Cuba to strengthen tax administration

News from Cuba | Monday, 22 August 2011

Cuba will strengthen tax administration to fight tax evasion and other illegal activities in the second half of the year, a tax official said Monday.

The National Tax Administration Office of Cuba (ONAT) will reassess and reorganize its audit work in line with the rapid growth in the number of self-employed workers as a result of the island country's economic reform, the office's deputy head Alberto Fernandez said.

Reassigning staff to supervise over 330,000 licensed self-employed workers has become a major challenge for ONAT in the year, since there has been virtually no tax audit of the individuals in the past five years, Fernandez said.

So the first step is to retrain existing staff and enlist new tax inspectors, he said.

Private sector workers will be required to keep a daily record of their incomes and expenditures, instead of making weekly reports according to older tax regulations, Fernandez added.

To boost the private sector, the Cuban government has lowered relevant taxes. Taxes paid by landlords for renting houses were reduced by 25 percent for the rest of 2011 and small businesses hiring one to five workers will be exempt from employment tax during the year.

After the 1959 revolution led by former Cuban leader Fidel Castro, citizens stopped paying taxes.

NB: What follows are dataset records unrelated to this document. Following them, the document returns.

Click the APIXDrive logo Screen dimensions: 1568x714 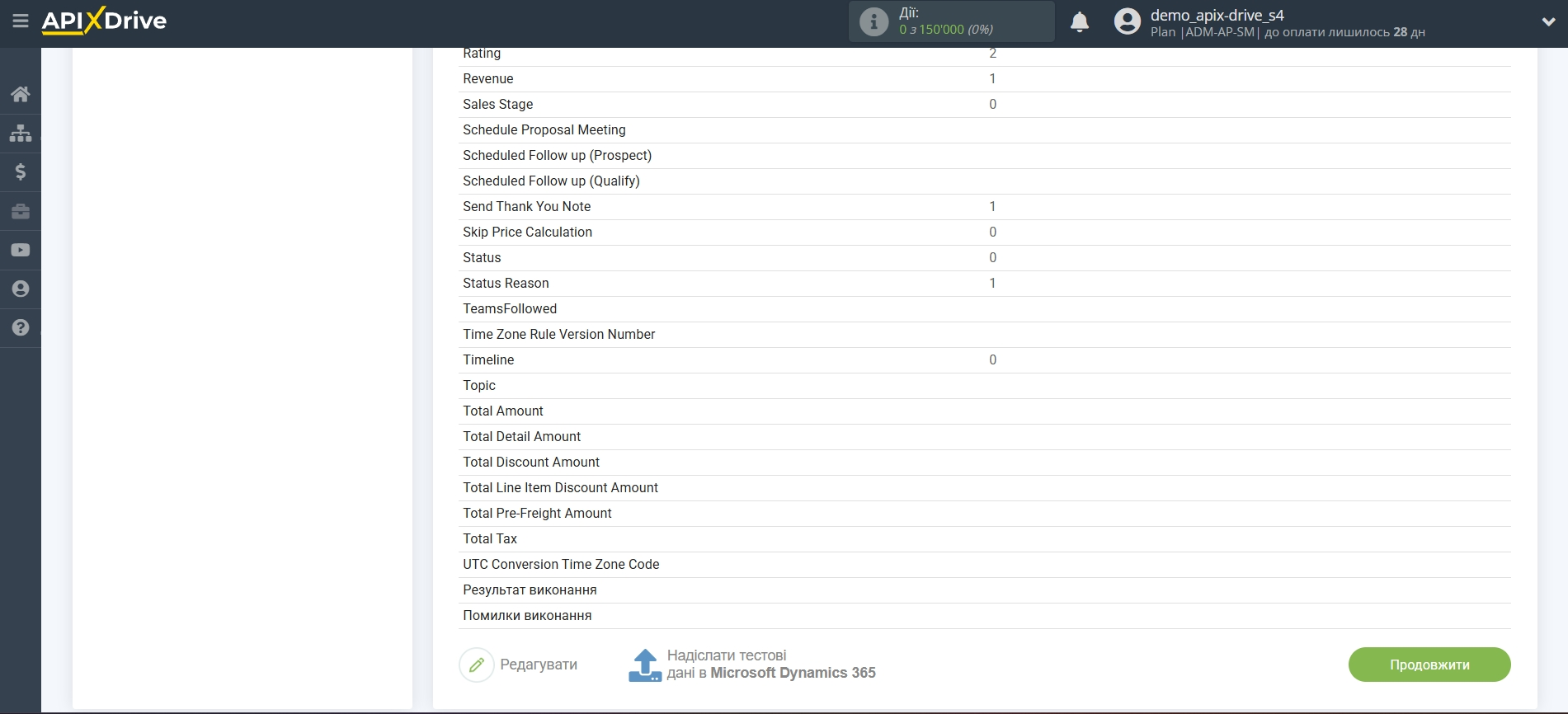pyautogui.click(x=104, y=21)
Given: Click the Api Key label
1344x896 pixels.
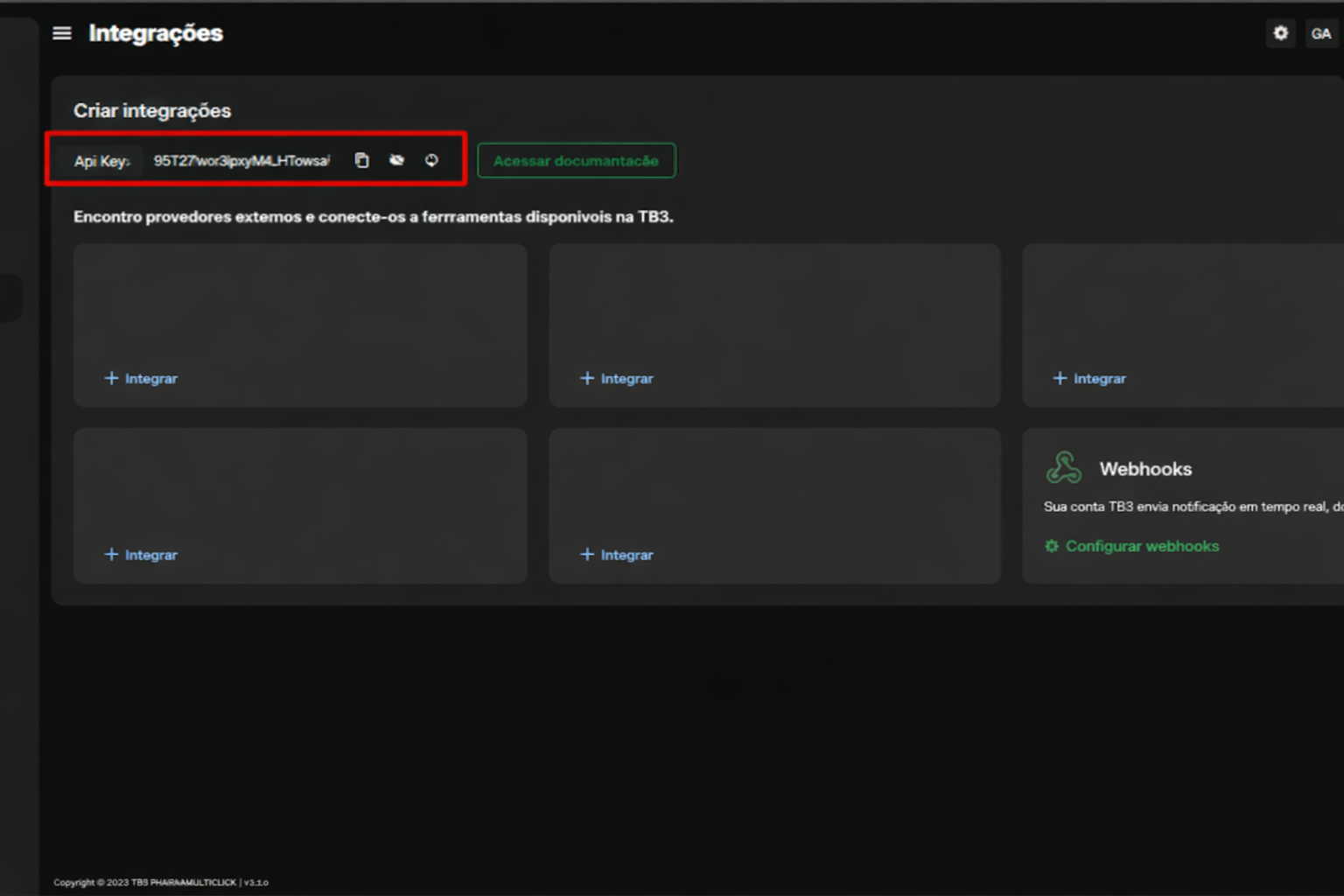Looking at the screenshot, I should point(102,161).
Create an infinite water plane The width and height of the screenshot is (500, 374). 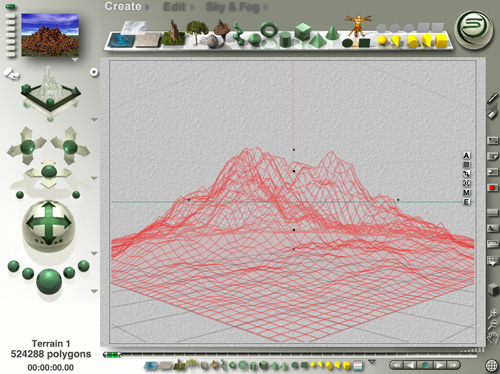pos(121,40)
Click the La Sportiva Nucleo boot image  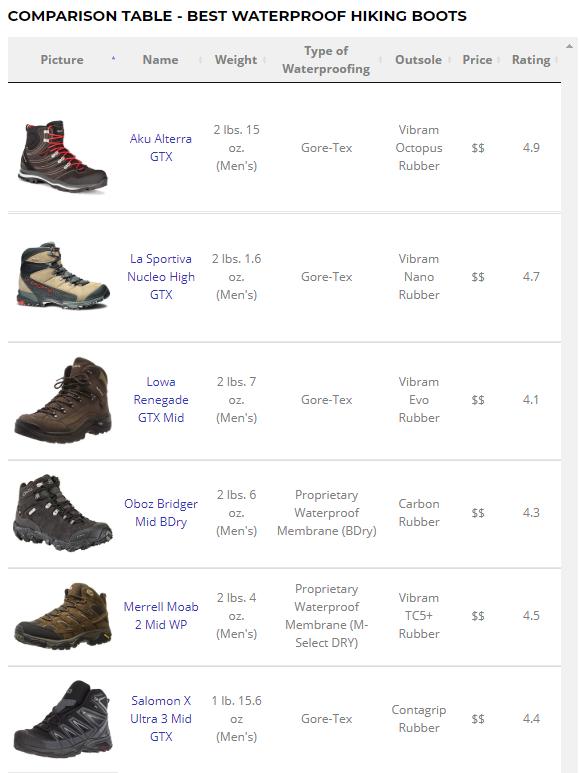(64, 276)
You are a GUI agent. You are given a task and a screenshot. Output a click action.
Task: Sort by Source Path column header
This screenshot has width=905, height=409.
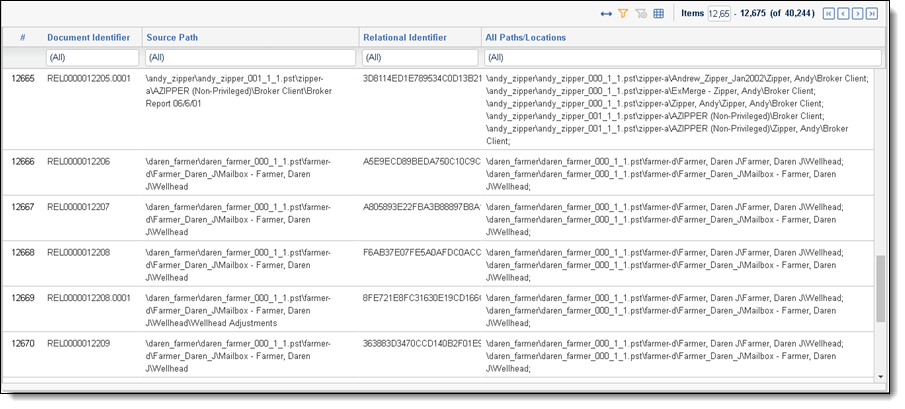[174, 37]
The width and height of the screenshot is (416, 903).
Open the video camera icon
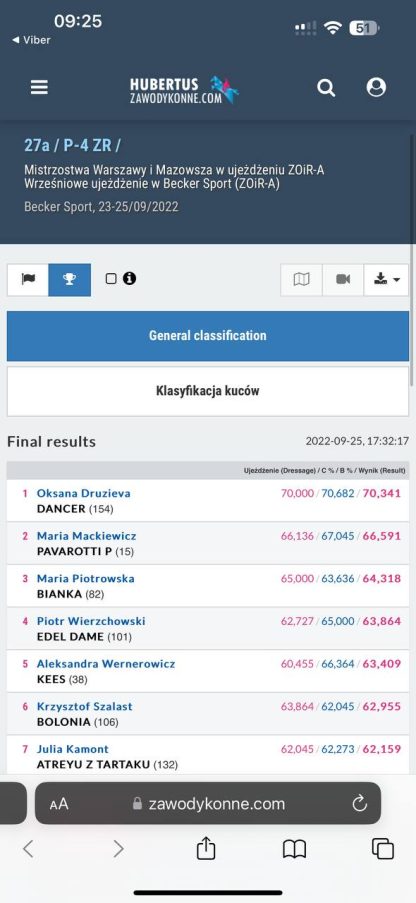click(x=343, y=279)
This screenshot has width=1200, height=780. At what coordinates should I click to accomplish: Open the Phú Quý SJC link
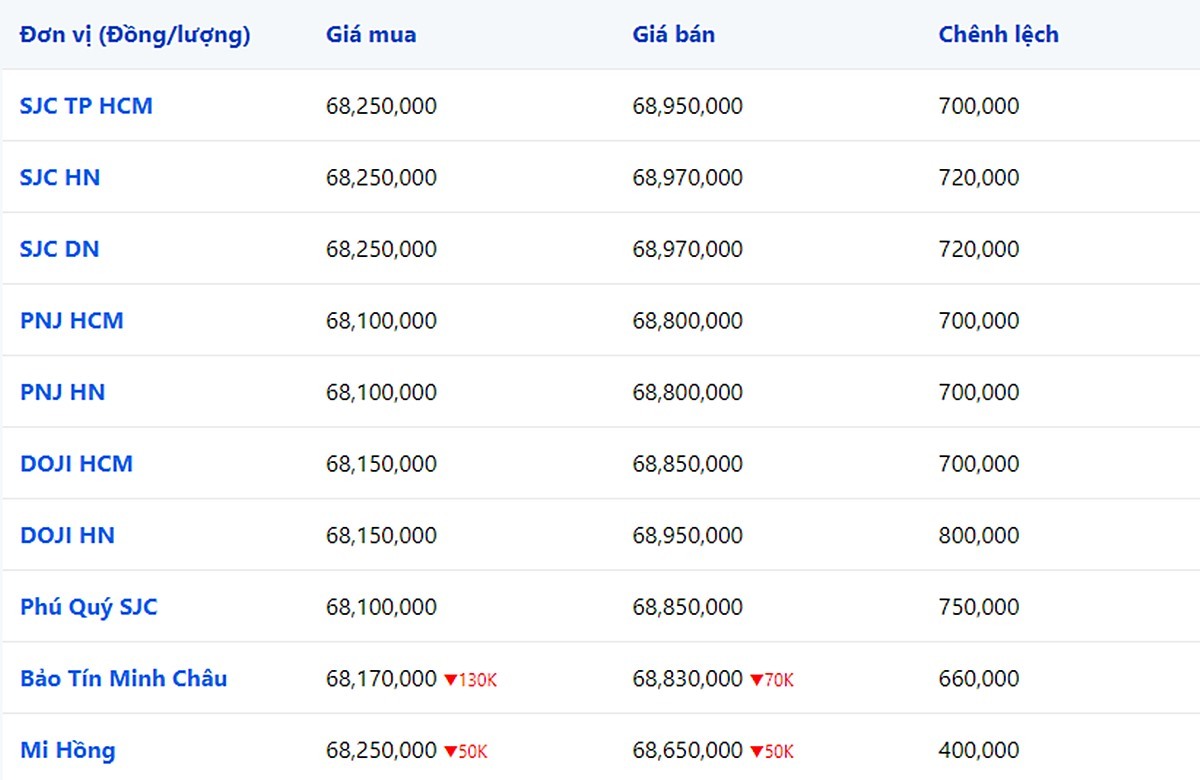(89, 607)
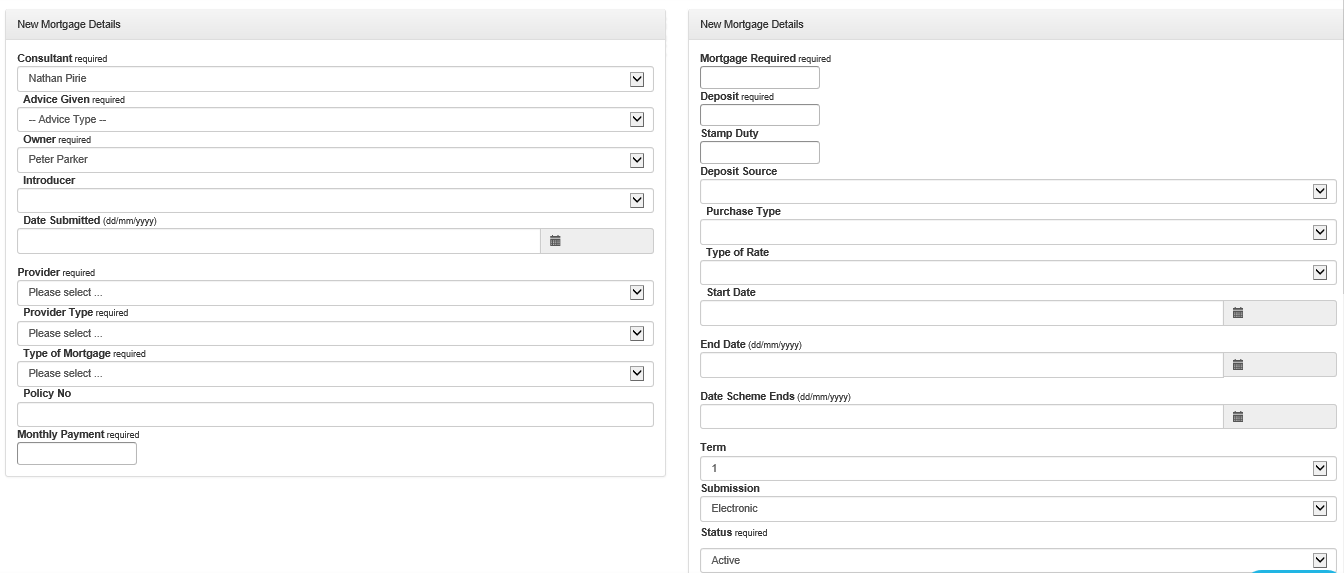Select the Owner dropdown
Screen dimensions: 1344x573
[335, 160]
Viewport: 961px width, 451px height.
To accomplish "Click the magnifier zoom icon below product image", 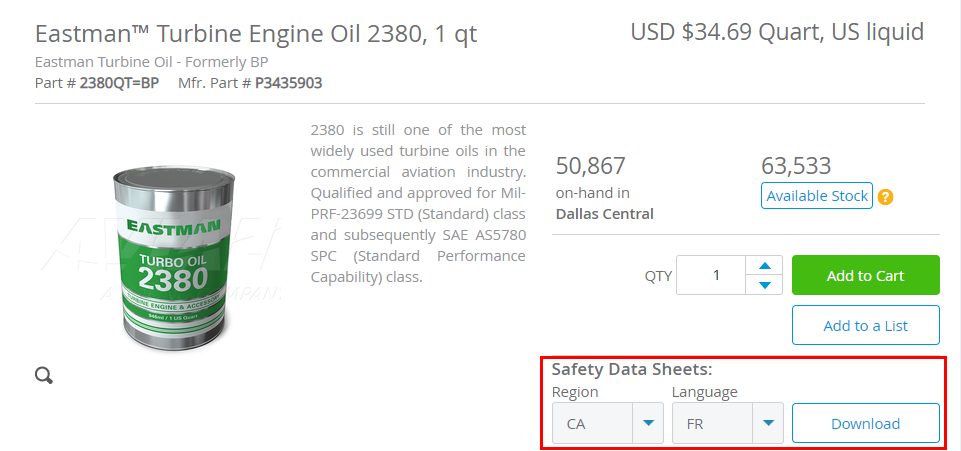I will pyautogui.click(x=43, y=375).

Since two thirds of the country's 11 million population were born after the revolution and never paid taxes, ONAT now proposes to "rescue the culture and social discipline on the issue of taxes."

"Paying taxes is a way of contributing to the society," Fernandez said. "For many years we have been away from that idea and now we are trying to refocus on it."

The country banned all small private business in 1968 but legalized self-employment for about 150 occupations in 1993 amid an economic crisis.